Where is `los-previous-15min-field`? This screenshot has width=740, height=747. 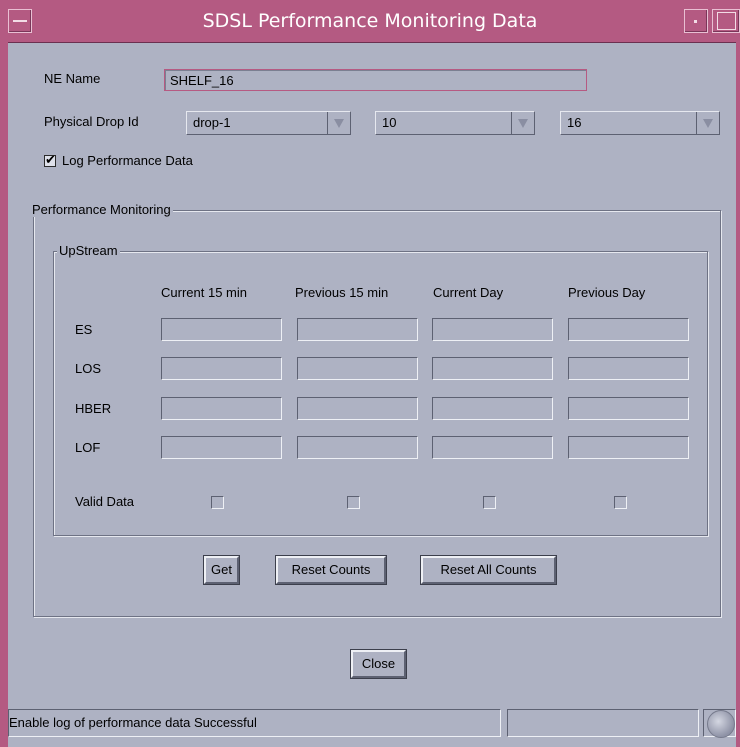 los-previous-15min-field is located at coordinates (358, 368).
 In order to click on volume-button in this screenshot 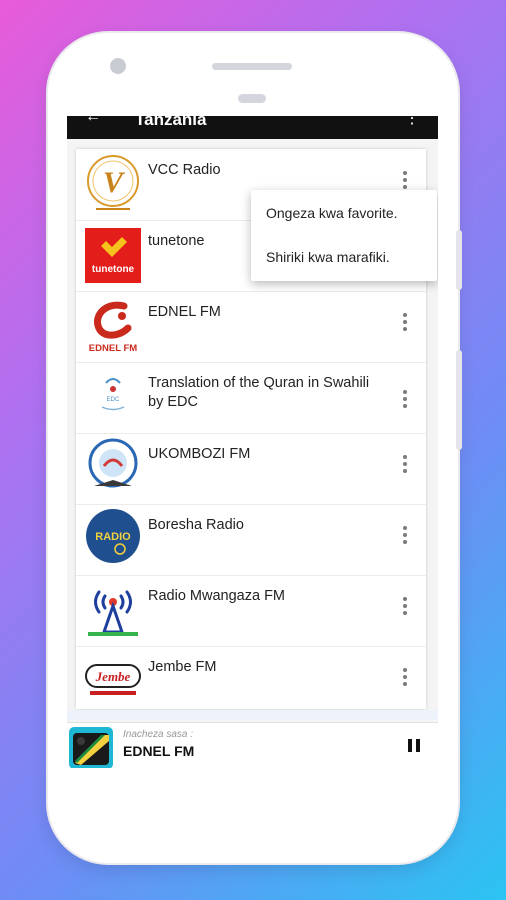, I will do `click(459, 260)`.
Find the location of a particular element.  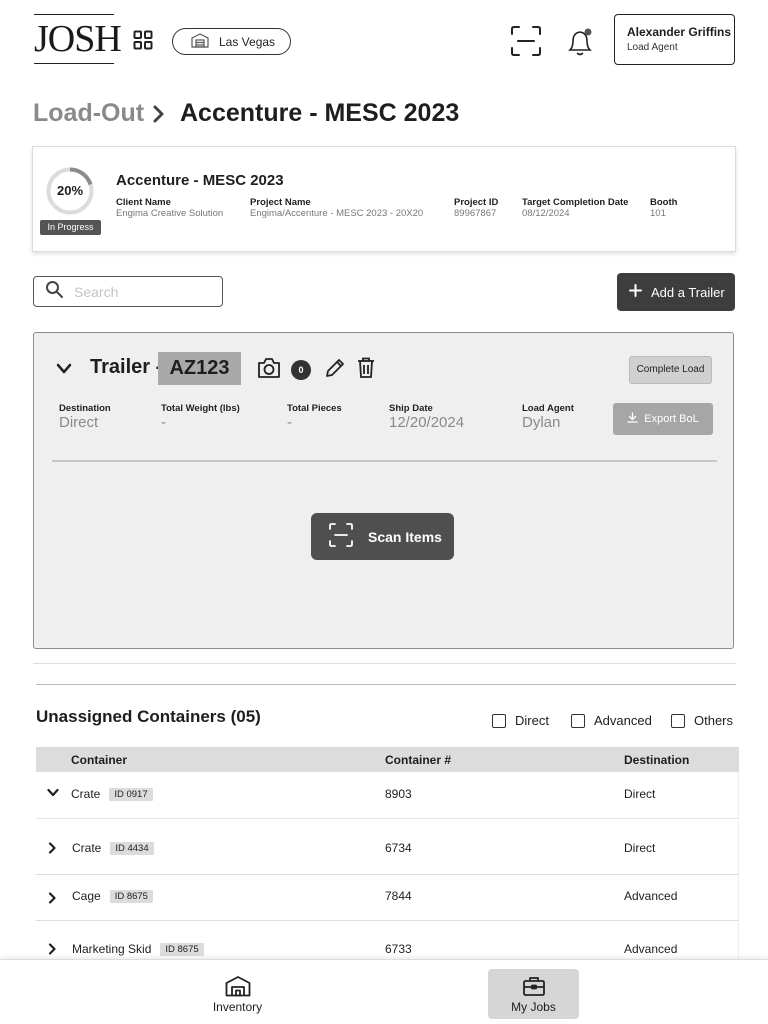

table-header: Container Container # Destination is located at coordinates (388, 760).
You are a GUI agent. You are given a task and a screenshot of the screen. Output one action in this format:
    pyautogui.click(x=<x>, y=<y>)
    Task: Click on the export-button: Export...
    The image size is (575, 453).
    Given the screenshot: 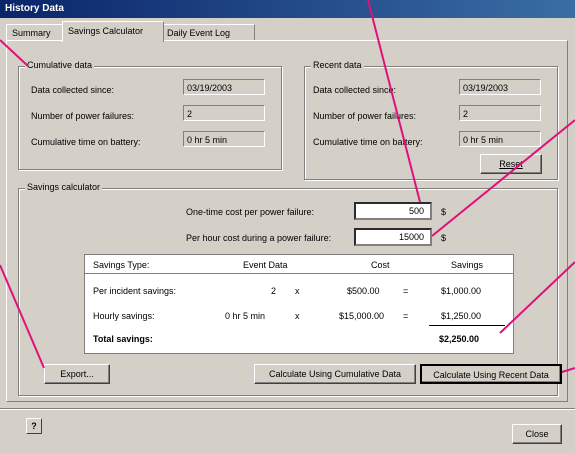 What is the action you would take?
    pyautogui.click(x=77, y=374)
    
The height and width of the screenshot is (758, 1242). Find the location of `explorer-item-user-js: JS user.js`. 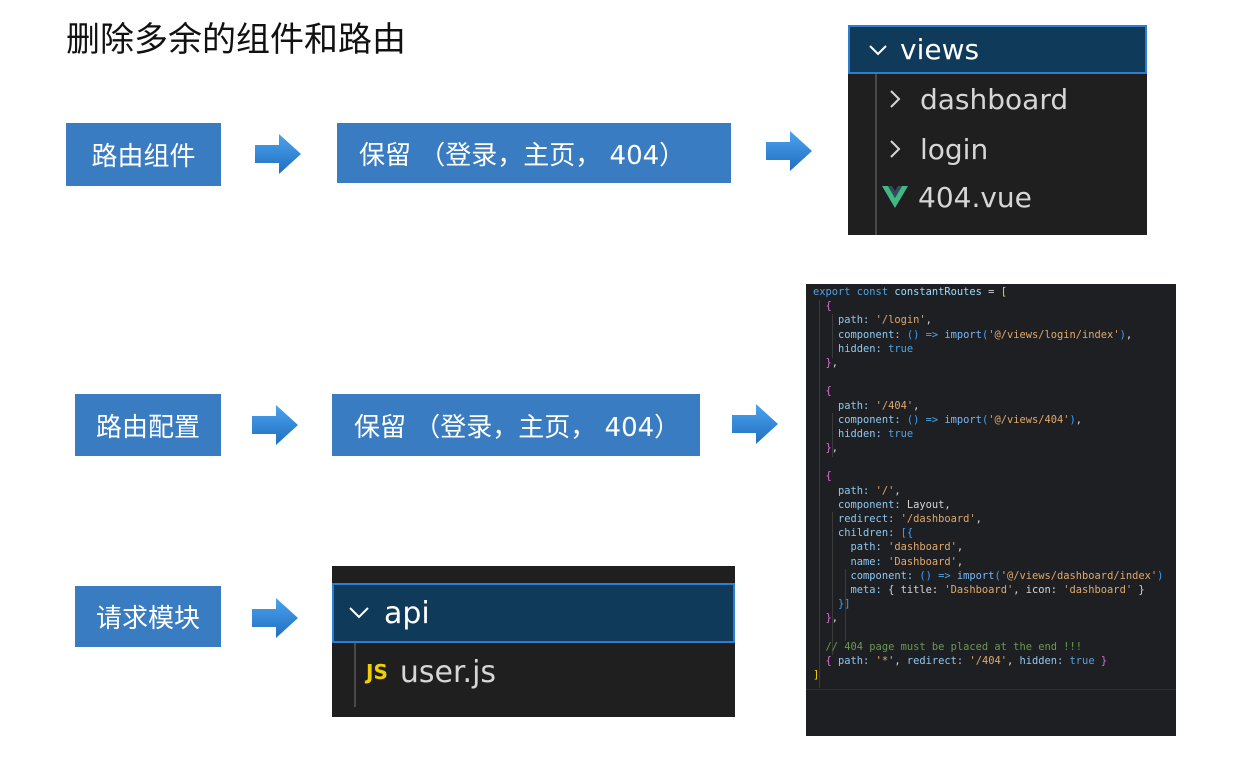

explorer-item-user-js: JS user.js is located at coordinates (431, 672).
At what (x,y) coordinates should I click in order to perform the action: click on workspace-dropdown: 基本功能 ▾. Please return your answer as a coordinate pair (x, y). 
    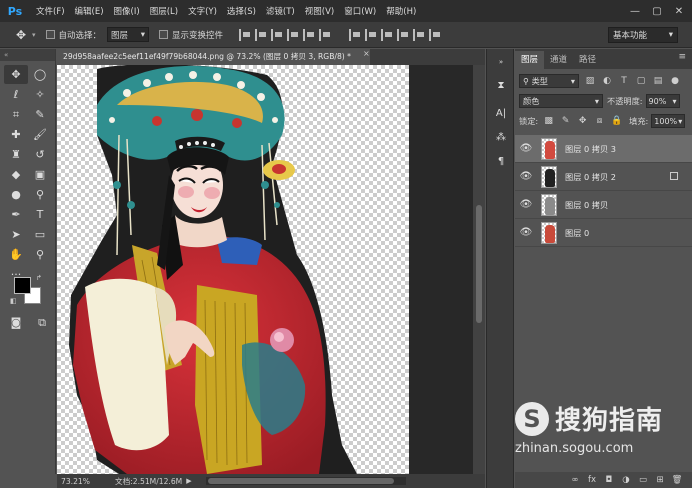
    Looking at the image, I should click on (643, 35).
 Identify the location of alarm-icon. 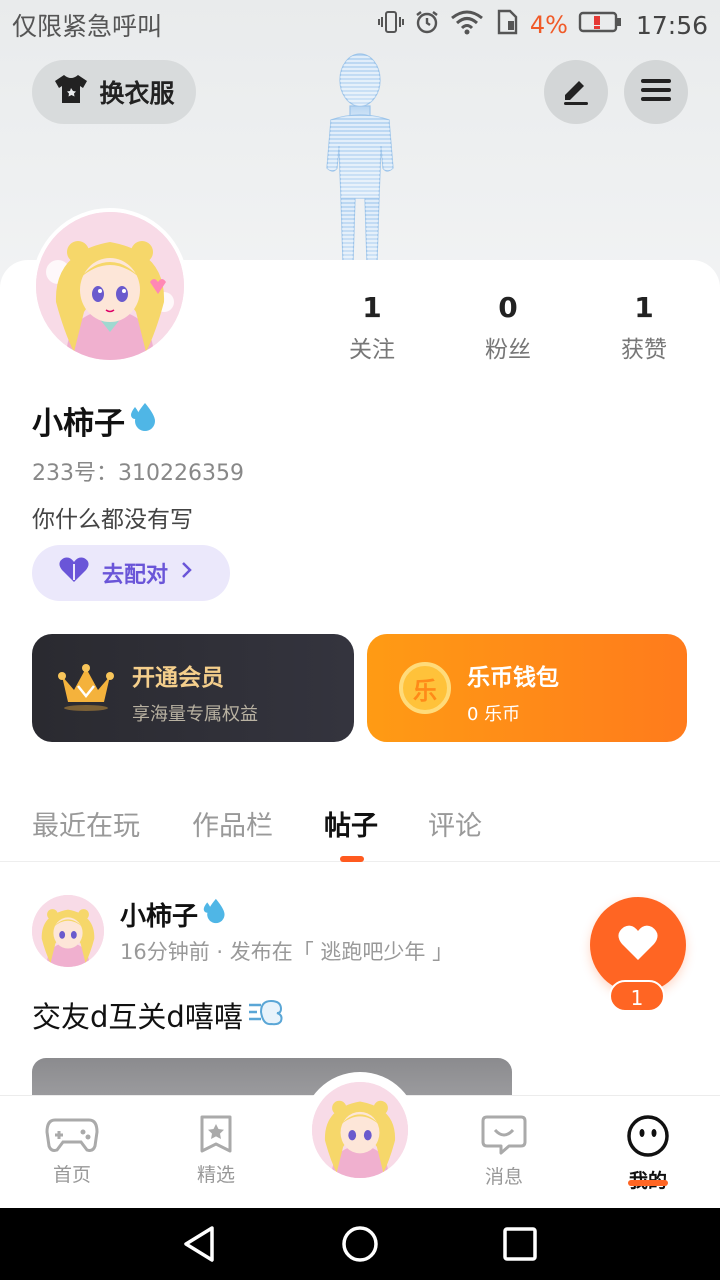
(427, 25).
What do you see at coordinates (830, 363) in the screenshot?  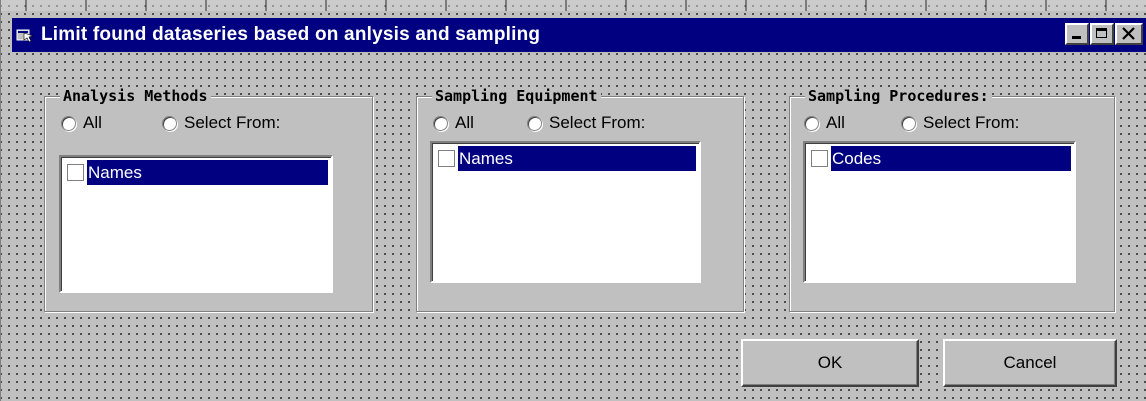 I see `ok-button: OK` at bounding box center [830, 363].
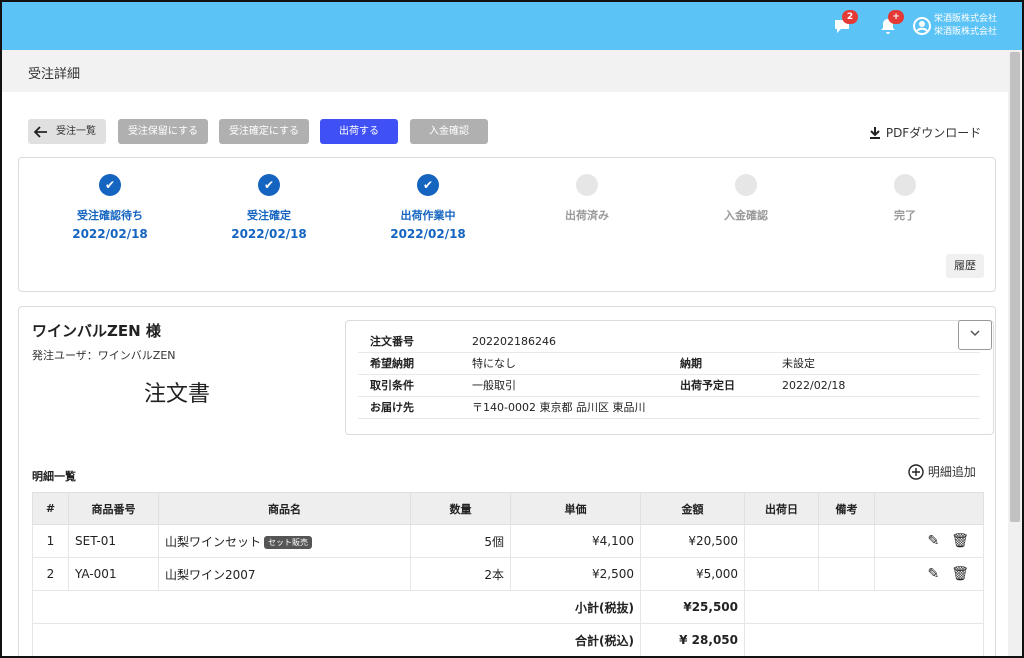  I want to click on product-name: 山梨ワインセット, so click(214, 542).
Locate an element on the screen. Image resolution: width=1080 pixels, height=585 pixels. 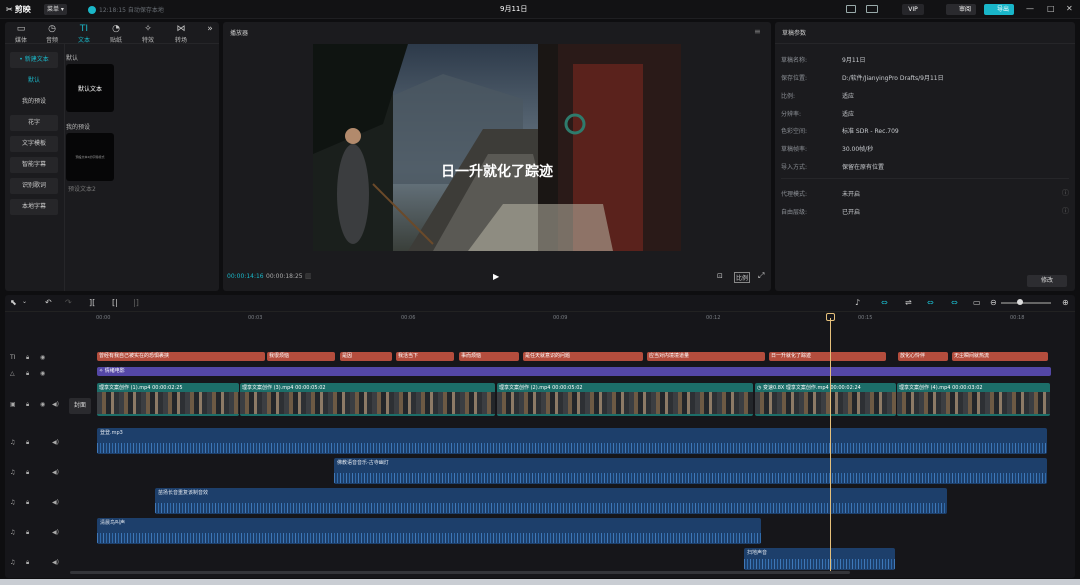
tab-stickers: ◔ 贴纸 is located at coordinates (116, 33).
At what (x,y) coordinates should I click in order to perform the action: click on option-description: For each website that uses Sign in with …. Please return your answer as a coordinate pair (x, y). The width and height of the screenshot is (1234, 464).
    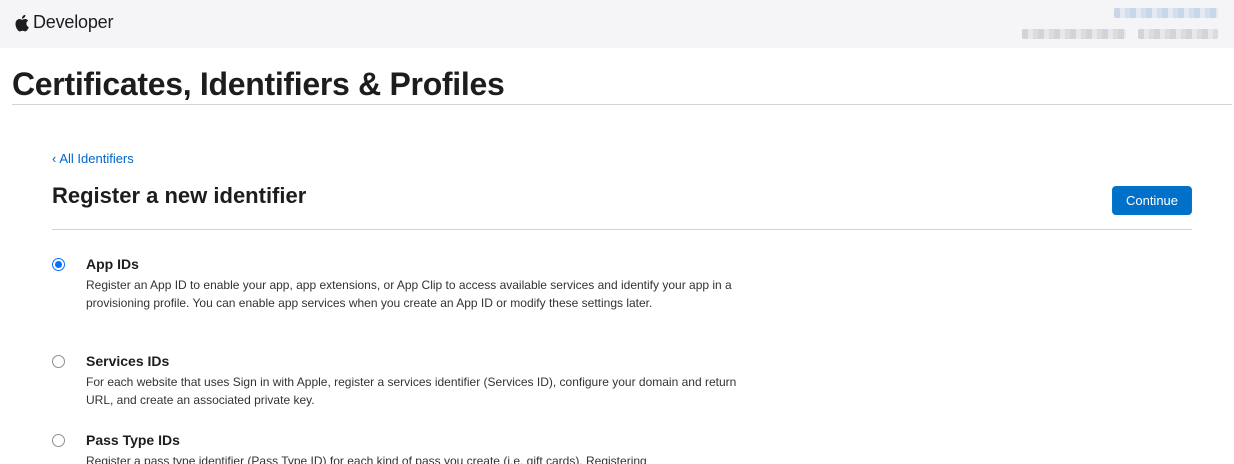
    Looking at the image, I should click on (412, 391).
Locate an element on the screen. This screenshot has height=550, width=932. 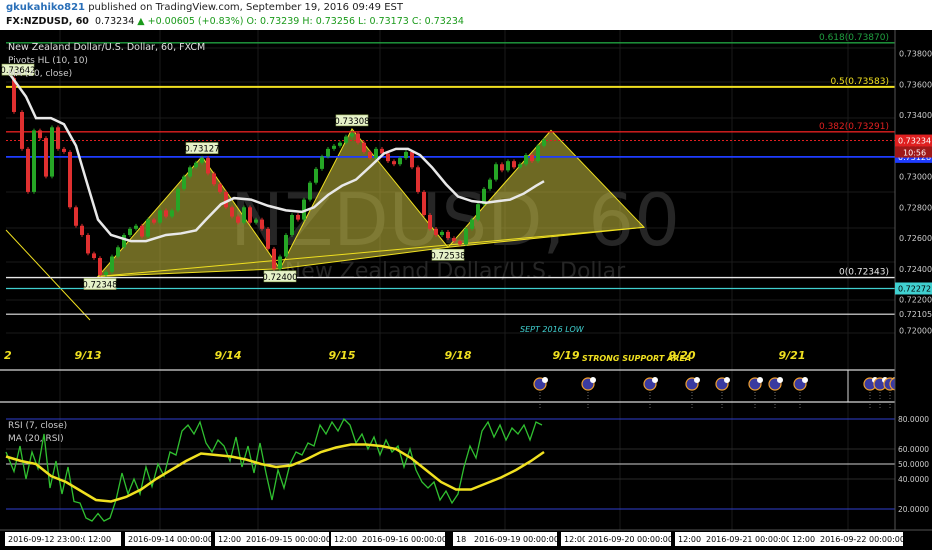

ACTIVITY: Copy the items from the line containing "The height and" through the line containing "explorer-item-user-js: JS user.js is", both lines included, and leave out the pictures.

EXERCISE RESULT:
The height and width of the screenshot is (758, 1242). Find the location of `explorer-item-user-js: JS user.js`. 

explorer-item-user-js: JS user.js is located at coordinates (431, 672).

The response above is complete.